Death Drop
Tell us what happened on that ridge.”
    Malo took a deep breath, his large torso expanding as his lungs filled, and Bertie shook his hand in exasperation while adjusting for the movement in Malo’s arm with the inter-scanner.
    “Try not to move please, Malo,” the doctor said firmly.
    “Malo sorry.”
    “It’s quite all right,” he said in a gentler tone. “You can answer the colonel’s questions, but try to be as still as possible, okay?”
    “Malo and Talfus report plateau entrance three—wait for Mewlatai.”
    “Excuse me,” Otto interrupted, “I thought transfers of the Serum were done anonymously by runners through the civilian black market with the cargo disguised as something else.”

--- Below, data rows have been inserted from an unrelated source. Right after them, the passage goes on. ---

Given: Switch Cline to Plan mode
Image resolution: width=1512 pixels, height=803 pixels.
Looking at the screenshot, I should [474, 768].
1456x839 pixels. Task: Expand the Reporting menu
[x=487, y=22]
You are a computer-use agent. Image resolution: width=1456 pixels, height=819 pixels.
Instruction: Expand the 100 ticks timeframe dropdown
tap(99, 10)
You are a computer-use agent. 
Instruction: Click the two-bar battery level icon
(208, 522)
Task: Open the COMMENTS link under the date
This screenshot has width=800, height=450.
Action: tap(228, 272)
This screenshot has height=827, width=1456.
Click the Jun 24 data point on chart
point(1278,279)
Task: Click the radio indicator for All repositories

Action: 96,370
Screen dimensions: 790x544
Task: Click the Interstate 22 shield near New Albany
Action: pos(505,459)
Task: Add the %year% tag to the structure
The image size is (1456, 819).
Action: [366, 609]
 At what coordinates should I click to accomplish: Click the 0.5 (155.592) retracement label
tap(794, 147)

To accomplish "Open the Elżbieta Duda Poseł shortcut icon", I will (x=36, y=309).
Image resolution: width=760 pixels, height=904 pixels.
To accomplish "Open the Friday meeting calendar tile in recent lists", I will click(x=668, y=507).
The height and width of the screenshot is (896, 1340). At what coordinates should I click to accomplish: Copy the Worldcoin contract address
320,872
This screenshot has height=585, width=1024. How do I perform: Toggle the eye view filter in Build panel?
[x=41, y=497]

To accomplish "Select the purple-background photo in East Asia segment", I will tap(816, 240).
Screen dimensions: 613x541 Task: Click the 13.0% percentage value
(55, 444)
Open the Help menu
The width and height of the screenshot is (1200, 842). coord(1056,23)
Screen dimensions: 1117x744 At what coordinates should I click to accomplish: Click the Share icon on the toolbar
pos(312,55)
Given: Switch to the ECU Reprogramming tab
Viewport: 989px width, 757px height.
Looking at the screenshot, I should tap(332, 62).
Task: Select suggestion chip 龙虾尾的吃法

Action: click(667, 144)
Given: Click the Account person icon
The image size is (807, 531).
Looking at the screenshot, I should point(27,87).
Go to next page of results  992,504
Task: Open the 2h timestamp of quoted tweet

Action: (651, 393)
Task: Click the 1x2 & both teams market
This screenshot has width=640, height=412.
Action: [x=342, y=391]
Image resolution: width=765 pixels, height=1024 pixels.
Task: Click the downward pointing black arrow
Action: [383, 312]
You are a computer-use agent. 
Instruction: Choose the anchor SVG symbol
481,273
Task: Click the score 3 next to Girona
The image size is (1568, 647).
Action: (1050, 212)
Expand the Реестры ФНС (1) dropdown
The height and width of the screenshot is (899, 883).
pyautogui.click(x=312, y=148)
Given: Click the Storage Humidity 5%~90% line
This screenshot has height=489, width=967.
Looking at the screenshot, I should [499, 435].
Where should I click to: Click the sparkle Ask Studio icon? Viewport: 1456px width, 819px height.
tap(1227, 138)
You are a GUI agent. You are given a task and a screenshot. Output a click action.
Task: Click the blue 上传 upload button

    “That’s true, Otto,” said Abalias. “Usually, I’m contacted on a secure channel reserved by this Mewlatai, or at least that’s what he said he is. He gives me a code indicating a batch of Serum is ready and then allows me to select a drop site as a safety measure.”
    “And you picked a plateau entrance to our entire operation as the meeting point?” Otto asked disbelievingly, as though the colonel had just announced that he was a Durax spy.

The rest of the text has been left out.